----- DATA FOR ANALYSIS

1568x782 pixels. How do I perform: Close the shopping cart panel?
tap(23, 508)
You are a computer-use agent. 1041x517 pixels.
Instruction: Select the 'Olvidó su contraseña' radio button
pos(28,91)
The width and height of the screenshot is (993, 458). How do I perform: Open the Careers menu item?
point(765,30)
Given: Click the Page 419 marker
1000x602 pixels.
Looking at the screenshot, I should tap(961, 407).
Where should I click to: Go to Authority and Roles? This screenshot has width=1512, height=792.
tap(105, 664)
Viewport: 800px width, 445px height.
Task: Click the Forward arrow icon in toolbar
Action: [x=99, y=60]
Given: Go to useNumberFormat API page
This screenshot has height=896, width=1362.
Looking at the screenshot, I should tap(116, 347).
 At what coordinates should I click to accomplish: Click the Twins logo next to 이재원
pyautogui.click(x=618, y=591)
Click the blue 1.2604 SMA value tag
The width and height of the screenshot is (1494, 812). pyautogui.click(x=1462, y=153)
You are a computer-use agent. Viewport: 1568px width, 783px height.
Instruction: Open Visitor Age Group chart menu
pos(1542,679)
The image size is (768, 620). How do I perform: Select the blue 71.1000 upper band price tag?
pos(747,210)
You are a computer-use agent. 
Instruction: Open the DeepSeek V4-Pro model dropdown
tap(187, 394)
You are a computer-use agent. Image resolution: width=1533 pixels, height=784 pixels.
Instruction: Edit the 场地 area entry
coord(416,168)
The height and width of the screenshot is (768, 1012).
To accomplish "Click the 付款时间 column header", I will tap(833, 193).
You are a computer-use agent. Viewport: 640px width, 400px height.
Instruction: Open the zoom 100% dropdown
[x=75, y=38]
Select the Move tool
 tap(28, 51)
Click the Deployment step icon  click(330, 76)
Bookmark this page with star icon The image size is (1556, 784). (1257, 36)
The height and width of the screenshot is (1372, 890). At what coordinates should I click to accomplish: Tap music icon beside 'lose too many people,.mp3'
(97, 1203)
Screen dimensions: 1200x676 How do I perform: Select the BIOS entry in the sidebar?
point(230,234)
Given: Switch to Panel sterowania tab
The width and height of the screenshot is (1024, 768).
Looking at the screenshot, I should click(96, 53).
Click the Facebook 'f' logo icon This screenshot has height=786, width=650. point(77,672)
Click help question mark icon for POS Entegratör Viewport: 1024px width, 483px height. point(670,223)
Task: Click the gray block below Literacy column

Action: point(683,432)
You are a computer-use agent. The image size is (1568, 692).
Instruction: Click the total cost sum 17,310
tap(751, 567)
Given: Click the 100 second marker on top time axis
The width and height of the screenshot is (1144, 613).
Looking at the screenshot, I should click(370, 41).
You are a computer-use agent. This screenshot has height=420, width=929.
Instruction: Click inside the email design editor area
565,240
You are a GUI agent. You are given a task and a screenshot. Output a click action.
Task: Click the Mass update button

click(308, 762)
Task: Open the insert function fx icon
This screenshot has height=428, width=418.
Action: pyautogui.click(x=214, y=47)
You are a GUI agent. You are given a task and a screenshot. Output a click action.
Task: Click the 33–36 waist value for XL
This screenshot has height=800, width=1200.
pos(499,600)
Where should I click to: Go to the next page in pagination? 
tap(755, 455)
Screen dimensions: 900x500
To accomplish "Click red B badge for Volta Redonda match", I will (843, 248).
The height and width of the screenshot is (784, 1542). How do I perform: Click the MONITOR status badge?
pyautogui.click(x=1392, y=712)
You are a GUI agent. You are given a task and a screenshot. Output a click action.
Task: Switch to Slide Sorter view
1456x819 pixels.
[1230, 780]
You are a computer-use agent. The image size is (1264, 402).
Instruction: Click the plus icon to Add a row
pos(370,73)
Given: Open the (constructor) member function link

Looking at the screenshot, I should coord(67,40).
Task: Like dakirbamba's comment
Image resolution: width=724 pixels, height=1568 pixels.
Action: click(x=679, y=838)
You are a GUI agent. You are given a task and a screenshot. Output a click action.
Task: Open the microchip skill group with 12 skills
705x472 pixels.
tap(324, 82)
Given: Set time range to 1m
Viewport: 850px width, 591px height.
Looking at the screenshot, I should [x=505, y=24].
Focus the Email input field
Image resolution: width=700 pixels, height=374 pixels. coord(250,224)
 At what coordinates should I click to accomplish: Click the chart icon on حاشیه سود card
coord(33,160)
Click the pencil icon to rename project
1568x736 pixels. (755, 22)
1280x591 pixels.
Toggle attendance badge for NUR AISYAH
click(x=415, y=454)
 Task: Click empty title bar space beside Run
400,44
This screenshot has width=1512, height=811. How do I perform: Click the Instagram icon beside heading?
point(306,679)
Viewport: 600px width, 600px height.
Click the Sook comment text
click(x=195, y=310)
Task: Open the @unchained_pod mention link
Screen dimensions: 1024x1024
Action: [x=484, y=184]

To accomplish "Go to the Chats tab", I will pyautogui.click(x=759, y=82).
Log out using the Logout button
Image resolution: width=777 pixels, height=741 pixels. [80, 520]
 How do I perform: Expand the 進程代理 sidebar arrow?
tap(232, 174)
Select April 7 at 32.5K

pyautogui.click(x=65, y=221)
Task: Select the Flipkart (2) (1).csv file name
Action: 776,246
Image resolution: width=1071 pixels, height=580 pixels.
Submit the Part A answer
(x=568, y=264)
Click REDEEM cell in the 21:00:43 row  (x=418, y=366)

----------

● PROBLEM STATEMENT
Every line of the records that includes the word "will" should be gathered.

● ANSWER TO THIS EXERCISE
To accomplish "Click the 付款时间 column header", I will tap(833, 193).
To accomplish "Click red B badge for Volta Redonda match", I will (843, 248).
To accomplish "Go to the Chats tab", I will pyautogui.click(x=759, y=82).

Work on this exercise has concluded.